RECORDS TO PROCESS section start

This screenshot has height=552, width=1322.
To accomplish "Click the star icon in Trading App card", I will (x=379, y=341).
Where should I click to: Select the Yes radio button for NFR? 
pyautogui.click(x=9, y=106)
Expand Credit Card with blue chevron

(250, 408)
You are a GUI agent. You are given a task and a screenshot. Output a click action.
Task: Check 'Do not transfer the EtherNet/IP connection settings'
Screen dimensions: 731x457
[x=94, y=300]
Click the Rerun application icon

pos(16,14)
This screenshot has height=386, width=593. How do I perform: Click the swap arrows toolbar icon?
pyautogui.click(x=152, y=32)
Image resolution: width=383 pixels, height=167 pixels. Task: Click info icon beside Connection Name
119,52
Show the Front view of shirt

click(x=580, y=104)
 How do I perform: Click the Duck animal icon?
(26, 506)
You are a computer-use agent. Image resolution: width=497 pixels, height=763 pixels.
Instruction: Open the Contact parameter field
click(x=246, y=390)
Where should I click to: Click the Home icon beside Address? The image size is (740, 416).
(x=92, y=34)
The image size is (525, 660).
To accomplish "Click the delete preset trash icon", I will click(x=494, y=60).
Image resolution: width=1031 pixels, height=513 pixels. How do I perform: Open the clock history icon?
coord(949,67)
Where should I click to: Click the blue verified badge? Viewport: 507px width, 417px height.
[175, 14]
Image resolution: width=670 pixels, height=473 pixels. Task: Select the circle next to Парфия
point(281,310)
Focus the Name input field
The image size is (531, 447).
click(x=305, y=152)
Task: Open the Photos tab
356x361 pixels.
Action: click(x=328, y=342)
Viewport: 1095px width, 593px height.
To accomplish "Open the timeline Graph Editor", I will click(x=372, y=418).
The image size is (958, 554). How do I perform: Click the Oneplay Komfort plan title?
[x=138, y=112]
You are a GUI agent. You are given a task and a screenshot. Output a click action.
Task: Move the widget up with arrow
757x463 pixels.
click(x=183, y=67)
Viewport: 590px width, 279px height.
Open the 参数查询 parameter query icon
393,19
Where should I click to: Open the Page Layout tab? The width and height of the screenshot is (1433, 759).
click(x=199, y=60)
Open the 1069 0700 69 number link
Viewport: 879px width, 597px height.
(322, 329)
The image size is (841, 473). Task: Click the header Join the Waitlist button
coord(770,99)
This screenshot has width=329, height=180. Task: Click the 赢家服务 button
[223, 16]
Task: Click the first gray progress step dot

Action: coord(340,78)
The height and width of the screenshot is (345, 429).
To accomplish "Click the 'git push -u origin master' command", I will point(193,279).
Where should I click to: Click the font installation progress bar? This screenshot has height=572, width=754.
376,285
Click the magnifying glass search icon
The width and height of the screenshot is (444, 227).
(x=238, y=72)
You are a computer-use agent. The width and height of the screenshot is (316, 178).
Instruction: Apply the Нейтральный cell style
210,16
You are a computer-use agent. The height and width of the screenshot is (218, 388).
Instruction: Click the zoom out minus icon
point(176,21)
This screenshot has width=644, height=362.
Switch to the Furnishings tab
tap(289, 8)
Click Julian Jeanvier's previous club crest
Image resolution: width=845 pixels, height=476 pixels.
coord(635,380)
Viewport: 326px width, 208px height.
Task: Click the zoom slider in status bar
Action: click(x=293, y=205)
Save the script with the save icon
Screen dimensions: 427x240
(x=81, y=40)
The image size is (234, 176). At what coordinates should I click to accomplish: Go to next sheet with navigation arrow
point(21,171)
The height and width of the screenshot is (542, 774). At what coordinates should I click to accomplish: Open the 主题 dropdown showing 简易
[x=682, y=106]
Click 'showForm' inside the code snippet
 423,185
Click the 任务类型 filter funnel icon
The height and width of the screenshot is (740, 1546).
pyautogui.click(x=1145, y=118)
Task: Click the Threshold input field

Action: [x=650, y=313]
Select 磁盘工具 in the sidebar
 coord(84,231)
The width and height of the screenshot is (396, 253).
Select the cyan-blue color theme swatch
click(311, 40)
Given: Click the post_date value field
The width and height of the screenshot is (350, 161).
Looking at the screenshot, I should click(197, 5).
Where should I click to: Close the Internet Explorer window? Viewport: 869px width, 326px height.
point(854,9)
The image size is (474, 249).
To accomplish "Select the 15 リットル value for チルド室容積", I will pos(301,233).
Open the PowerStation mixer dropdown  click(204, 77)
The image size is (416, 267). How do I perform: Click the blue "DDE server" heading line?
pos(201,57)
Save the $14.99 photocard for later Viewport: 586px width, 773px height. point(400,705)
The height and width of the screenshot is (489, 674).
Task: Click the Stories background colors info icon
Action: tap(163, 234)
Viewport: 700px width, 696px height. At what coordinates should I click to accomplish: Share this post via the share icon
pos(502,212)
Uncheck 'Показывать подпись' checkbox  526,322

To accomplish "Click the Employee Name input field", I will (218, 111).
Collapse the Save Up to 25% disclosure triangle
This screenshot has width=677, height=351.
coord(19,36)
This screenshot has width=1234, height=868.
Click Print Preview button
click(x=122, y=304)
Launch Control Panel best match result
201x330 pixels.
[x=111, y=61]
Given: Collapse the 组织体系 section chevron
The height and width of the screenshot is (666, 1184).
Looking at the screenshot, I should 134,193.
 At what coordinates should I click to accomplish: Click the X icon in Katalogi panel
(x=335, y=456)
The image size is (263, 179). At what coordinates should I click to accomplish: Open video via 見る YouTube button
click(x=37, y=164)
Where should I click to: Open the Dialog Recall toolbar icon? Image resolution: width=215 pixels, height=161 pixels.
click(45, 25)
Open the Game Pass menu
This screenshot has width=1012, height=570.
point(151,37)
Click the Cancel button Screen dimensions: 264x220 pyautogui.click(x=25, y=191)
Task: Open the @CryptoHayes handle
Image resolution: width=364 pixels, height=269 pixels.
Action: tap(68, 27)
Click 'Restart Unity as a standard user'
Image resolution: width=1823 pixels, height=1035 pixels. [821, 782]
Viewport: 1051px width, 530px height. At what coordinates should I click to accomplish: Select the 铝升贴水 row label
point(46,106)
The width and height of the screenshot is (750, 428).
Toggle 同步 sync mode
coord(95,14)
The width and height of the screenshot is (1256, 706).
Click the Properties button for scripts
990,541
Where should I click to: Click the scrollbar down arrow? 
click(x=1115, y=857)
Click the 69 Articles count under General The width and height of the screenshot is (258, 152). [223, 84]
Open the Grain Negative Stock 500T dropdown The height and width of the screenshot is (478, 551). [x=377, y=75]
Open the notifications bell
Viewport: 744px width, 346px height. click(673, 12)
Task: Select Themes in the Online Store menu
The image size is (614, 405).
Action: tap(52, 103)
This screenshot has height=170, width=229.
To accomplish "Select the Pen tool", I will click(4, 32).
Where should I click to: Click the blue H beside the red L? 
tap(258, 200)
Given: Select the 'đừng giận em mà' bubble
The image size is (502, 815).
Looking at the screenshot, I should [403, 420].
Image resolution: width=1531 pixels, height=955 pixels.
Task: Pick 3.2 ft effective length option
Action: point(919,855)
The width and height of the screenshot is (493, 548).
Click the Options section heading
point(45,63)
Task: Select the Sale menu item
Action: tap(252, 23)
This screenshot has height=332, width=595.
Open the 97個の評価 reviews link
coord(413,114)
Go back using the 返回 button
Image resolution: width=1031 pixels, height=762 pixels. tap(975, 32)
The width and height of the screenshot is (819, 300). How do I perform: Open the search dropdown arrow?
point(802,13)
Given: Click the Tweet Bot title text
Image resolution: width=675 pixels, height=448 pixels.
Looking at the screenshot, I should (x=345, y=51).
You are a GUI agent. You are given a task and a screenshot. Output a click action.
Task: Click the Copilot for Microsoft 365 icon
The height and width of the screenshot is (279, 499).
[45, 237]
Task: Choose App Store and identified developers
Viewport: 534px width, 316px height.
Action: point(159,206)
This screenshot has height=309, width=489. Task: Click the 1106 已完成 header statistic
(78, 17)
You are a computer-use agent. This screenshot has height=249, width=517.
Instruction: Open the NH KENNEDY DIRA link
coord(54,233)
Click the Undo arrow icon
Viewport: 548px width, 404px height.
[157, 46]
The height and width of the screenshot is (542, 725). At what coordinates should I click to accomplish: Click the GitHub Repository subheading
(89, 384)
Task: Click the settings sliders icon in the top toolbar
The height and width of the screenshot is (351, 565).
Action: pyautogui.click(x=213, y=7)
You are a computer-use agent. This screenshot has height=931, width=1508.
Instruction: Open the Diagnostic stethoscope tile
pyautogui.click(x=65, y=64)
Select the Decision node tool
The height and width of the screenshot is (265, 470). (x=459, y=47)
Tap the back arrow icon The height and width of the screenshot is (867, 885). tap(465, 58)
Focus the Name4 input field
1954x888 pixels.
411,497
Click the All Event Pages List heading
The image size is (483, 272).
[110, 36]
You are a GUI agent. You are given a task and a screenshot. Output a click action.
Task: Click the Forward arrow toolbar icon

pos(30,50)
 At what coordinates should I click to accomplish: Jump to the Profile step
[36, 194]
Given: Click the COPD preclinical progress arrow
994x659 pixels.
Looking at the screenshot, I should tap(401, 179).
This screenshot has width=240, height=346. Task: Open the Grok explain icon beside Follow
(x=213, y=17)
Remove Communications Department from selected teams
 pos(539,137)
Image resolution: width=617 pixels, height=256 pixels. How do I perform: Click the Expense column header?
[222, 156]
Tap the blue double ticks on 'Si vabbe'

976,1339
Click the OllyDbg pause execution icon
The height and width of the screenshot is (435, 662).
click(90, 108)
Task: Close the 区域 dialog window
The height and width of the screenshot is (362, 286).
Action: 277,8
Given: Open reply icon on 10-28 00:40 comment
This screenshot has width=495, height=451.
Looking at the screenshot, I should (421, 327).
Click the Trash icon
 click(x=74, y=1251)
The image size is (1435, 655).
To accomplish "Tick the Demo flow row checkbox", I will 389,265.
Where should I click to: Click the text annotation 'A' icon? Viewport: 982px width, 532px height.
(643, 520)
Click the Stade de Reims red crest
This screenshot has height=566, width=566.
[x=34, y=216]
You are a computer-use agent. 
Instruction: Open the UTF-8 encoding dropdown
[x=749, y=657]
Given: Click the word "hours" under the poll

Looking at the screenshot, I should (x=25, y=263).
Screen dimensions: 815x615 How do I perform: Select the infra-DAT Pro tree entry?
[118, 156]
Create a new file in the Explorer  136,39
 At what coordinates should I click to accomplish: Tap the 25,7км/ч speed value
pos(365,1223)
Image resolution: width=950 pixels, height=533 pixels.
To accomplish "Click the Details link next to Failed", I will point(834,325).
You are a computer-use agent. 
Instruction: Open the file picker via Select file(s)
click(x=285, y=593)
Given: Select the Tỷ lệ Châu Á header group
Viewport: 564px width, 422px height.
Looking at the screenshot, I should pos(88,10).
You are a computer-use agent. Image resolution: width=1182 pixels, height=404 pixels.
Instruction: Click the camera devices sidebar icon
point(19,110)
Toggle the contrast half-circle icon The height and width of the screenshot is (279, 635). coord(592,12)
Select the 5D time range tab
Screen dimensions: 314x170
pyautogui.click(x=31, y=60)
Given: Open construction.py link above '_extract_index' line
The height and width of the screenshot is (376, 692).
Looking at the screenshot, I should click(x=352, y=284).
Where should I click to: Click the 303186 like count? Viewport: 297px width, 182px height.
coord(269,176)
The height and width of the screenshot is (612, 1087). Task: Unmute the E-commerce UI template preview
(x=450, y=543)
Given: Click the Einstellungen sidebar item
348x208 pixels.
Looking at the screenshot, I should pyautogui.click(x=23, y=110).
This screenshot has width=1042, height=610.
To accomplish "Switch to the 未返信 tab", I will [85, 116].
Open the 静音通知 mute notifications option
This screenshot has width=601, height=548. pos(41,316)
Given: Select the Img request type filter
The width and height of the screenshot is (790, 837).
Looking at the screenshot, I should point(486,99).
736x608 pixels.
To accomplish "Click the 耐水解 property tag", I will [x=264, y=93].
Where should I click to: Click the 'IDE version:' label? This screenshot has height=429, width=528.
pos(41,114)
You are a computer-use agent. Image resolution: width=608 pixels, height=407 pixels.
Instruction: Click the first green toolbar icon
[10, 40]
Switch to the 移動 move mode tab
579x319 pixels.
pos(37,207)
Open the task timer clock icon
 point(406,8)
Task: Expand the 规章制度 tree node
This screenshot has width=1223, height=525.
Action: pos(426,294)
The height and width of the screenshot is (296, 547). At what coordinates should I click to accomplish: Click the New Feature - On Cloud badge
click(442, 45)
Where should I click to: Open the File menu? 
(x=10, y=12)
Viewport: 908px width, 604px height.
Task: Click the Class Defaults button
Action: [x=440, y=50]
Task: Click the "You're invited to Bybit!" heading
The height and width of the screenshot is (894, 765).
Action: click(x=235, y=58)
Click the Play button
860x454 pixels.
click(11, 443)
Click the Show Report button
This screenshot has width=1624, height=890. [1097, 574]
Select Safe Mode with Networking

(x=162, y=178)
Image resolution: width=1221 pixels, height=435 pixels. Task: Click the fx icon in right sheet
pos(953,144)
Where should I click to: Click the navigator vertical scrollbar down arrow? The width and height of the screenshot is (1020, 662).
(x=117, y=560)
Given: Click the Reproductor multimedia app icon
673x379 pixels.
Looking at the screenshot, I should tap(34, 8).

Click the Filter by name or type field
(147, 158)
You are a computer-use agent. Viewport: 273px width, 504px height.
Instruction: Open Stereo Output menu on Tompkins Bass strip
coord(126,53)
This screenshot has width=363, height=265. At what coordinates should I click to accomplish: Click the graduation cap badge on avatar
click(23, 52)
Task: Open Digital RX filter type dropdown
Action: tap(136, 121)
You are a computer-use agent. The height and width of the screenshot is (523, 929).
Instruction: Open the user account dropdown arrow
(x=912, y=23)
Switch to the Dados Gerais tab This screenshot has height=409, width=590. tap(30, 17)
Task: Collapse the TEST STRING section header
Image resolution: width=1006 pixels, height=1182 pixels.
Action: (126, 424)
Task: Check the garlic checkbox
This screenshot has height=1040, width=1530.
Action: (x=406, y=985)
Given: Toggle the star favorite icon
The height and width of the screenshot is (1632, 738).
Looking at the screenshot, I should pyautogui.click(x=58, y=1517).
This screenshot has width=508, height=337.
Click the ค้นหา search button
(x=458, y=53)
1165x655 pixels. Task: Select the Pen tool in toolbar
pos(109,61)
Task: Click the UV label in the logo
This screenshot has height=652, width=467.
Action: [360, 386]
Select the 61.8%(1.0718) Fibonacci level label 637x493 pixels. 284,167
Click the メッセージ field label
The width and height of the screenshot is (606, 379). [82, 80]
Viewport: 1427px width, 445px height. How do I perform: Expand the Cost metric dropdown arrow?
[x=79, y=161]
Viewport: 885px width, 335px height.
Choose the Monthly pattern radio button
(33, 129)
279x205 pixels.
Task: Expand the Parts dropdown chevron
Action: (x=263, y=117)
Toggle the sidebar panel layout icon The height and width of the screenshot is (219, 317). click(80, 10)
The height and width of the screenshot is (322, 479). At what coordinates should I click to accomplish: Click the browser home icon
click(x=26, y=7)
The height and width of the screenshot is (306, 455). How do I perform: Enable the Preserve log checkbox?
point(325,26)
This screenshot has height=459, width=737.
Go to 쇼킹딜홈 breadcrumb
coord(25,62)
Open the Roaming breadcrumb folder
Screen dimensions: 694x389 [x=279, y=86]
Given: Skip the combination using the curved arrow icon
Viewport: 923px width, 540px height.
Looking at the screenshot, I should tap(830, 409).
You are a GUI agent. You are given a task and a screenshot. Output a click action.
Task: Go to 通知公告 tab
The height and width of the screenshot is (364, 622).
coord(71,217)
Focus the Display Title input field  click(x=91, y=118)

RECORDS TO PROCESS section end

* REQUIREMENT *
Begin at the line above that has "Switch to the Furnishings tab" and stop after the line that has "The width and height of the screenshot is (396, 253).", copying each line exactly and adding nothing else.

* RESULT OF THIS TASK *
Switch to the Furnishings tab
tap(289, 8)
Click Julian Jeanvier's previous club crest
Image resolution: width=845 pixels, height=476 pixels.
coord(635,380)
Viewport: 326px width, 208px height.
Task: Click the zoom slider in status bar
Action: click(x=293, y=205)
Save the script with the save icon
Screen dimensions: 427x240
(x=81, y=40)
The image size is (234, 176). At what coordinates should I click to accomplish: Go to next sheet with navigation arrow
point(21,171)
The height and width of the screenshot is (542, 774). At what coordinates should I click to accomplish: Open the 主题 dropdown showing 简易
[x=682, y=106]
Click 'showForm' inside the code snippet
 423,185
Click the 任务类型 filter funnel icon
The height and width of the screenshot is (740, 1546).
pyautogui.click(x=1145, y=118)
Task: Click the Threshold input field

Action: [x=650, y=313]
Select 磁盘工具 in the sidebar
 coord(84,231)
The width and height of the screenshot is (396, 253).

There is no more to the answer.